Assistant Fire Chief Maurice D. Kilby, who temporarily is heading the District's troubled ambulance division, posed in a magazine advertisement for a firefighter's uniform despite fire department regulations prohibiting such promotional activity, fire department officials said.

Leo Givs, a fire department spokesman, said department regulations forbid endorsements of firefighting equipment, but he said any violation of the rules by Kilby was inadvertent.

The advertisement ran in the August issue of Firehouse magazine, a national monthly firefighters' publication, and shows Kilby posing with his daughter, D.C. firefighter Karen Kilby Barrett, in front of the Jefferson Memorial. Both are wearing Globe firefighter suits.

"In Washington, D.C., the fire service has reached remarkable standards of excellence, and generations of firefighters depend on Globe," the caption in the advertisement reads. "Assistant Chief Maurice D. Kilby and his daughter, firefighter Karen Kilby Barrett, for example, rate Globe turnouts Number One."

Fire department regulations prohibit endorsements "of any fire department apparatus, appliance or other article."

Kilby and his daughter declined to comment on the advertisement last night. Kilby, a 33-year member of the department, was appointed in May to head the ambulance division until a civilian director is chosen.

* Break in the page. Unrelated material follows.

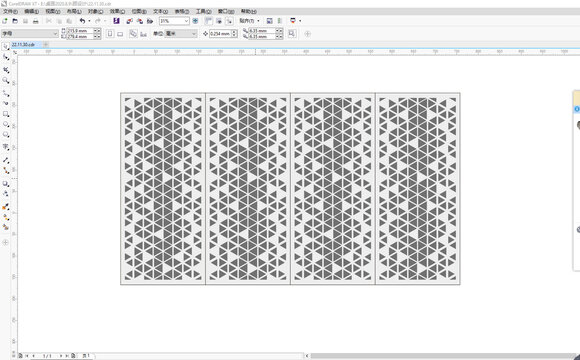Select the Crop tool
This screenshot has width=580, height=360.
pos(6,70)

Givs said that the department's public affairs office arranged the photo session, and that Kilby and Barrett did not realize they were endorsing a product. "It appears that there was never any intent . . . to violate any regulations," he said.

Kilby and Barrett were offered $150 each for the photograph, but Givs said they both turned the checks over to Heroes Inc., a group providing financial support and counseling to spouses and dependent children of firefighters or police officers killed in the line of duty.

"I would say he was very surprised that the photo appeared with an advertisement," said Givs. "They thought they were participating in a commemorative-type photo spread . . . . We were not sufficiently apprised of the fact that the photo would be displayed with an advertisement."